Copy the records from their start up to and including the line containing "Action: (x=361, y=215)", leaving out the pictures.

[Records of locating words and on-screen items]
## Start

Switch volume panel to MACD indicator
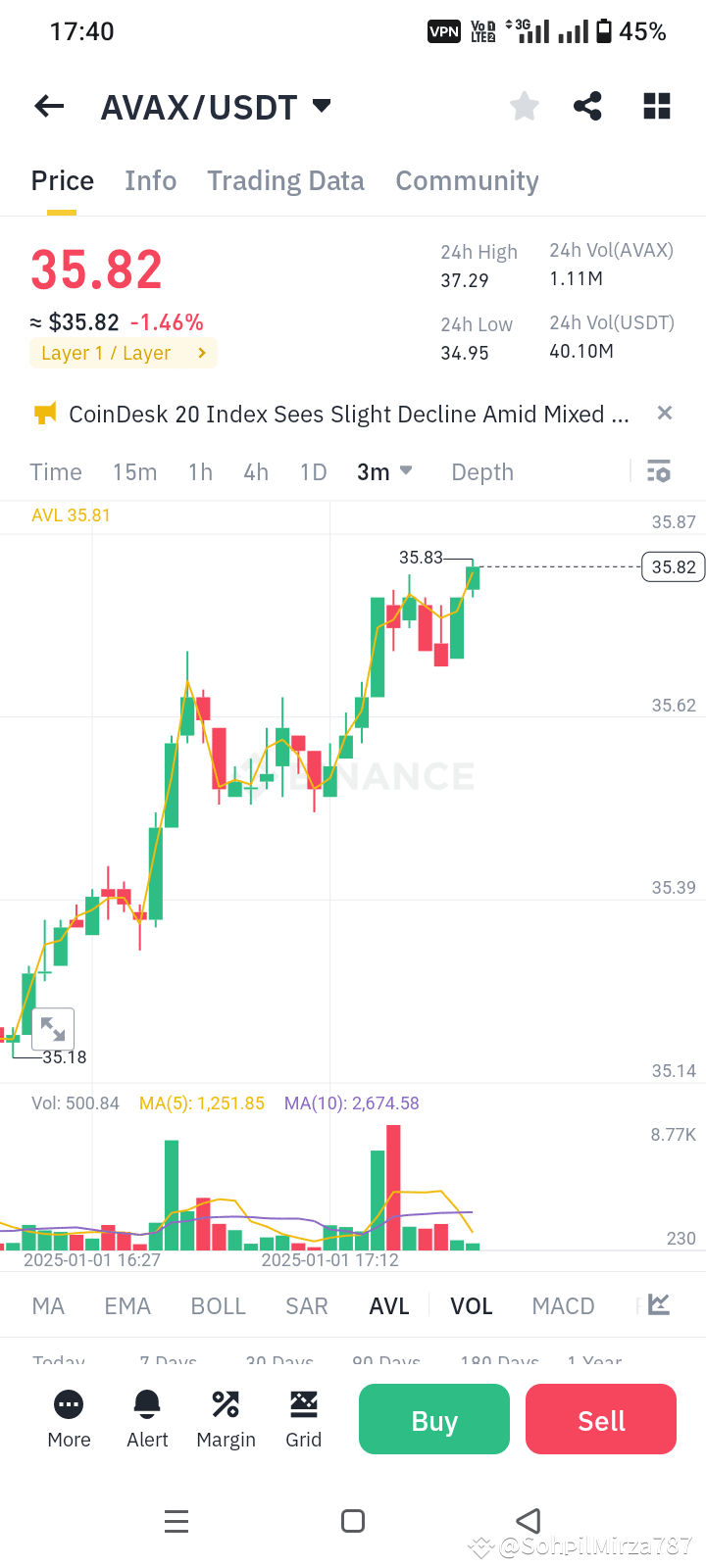Screen dimensions: 706x1568 pyautogui.click(x=563, y=1305)
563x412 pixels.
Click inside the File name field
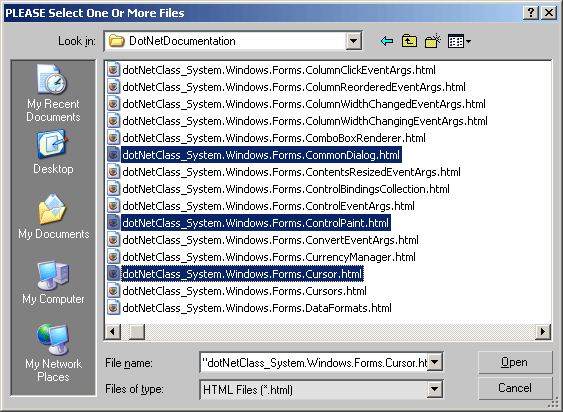click(314, 363)
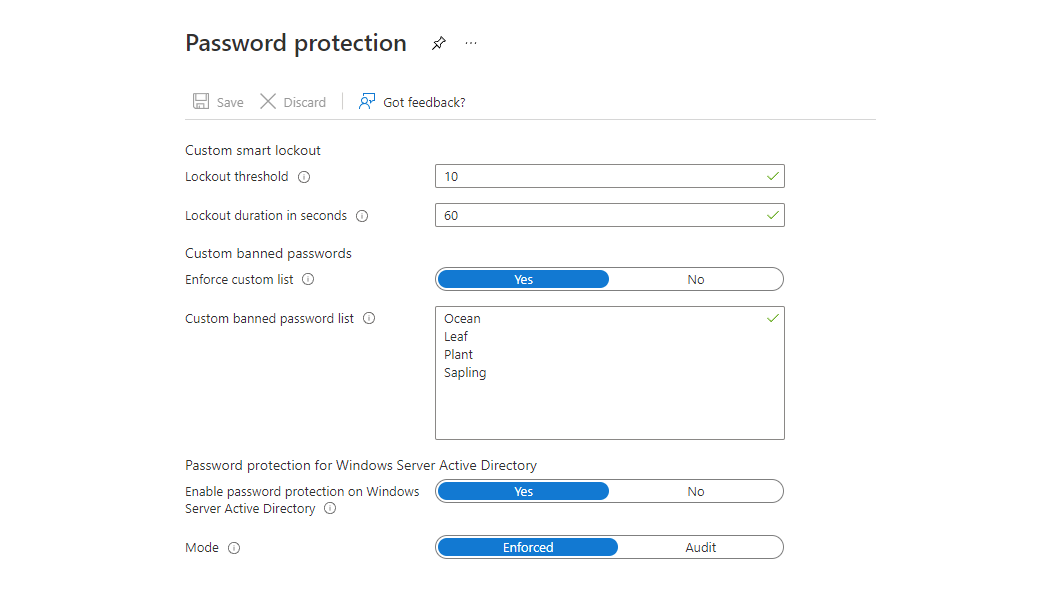
Task: Click the info icon beside Lockout duration in seconds
Action: (x=361, y=215)
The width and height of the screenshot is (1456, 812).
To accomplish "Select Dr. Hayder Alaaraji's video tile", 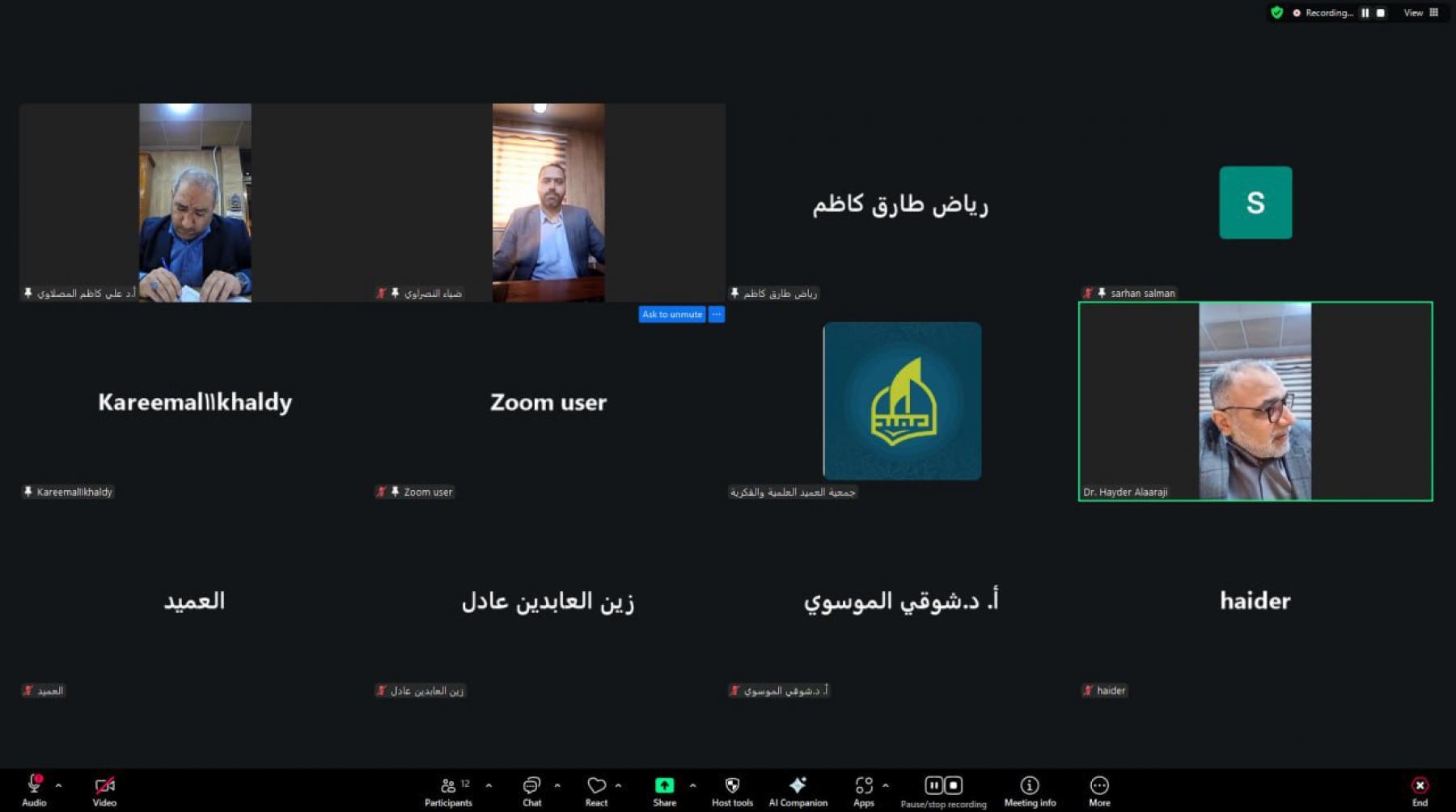I will pos(1255,401).
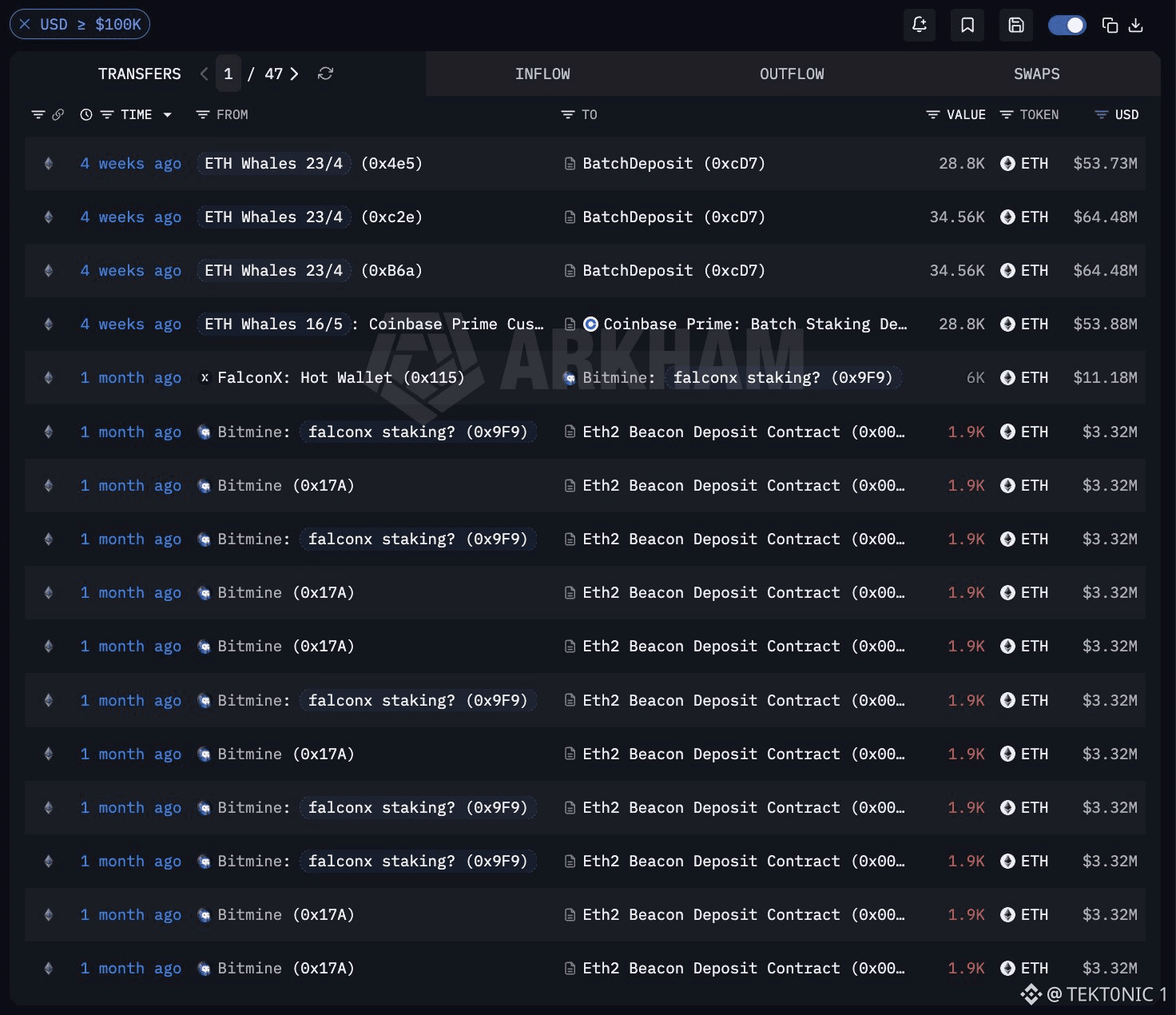The image size is (1176, 1015).
Task: Click the save floppy disk icon
Action: coord(1016,25)
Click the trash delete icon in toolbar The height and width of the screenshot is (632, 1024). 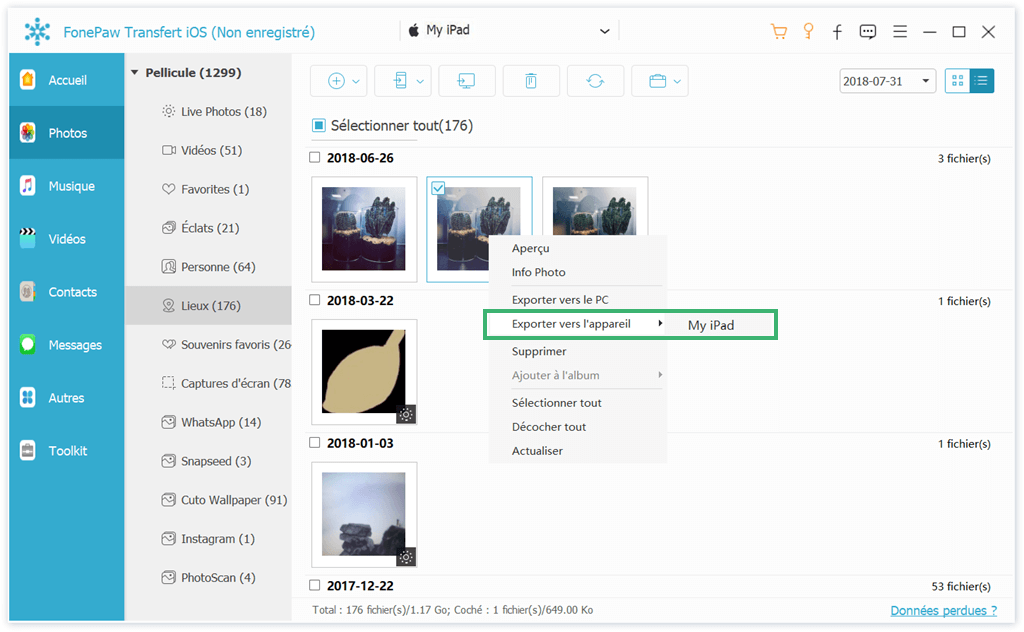coord(530,81)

## End

- [Output of the task]:
Switch volume panel to MACD indicator
Screen dimensions: 706x1568 pyautogui.click(x=563, y=1305)
563x412 pixels.
Click inside the File name field
click(314, 363)
Task: Click the info icon beside Lockout duration in seconds
Action: (x=361, y=215)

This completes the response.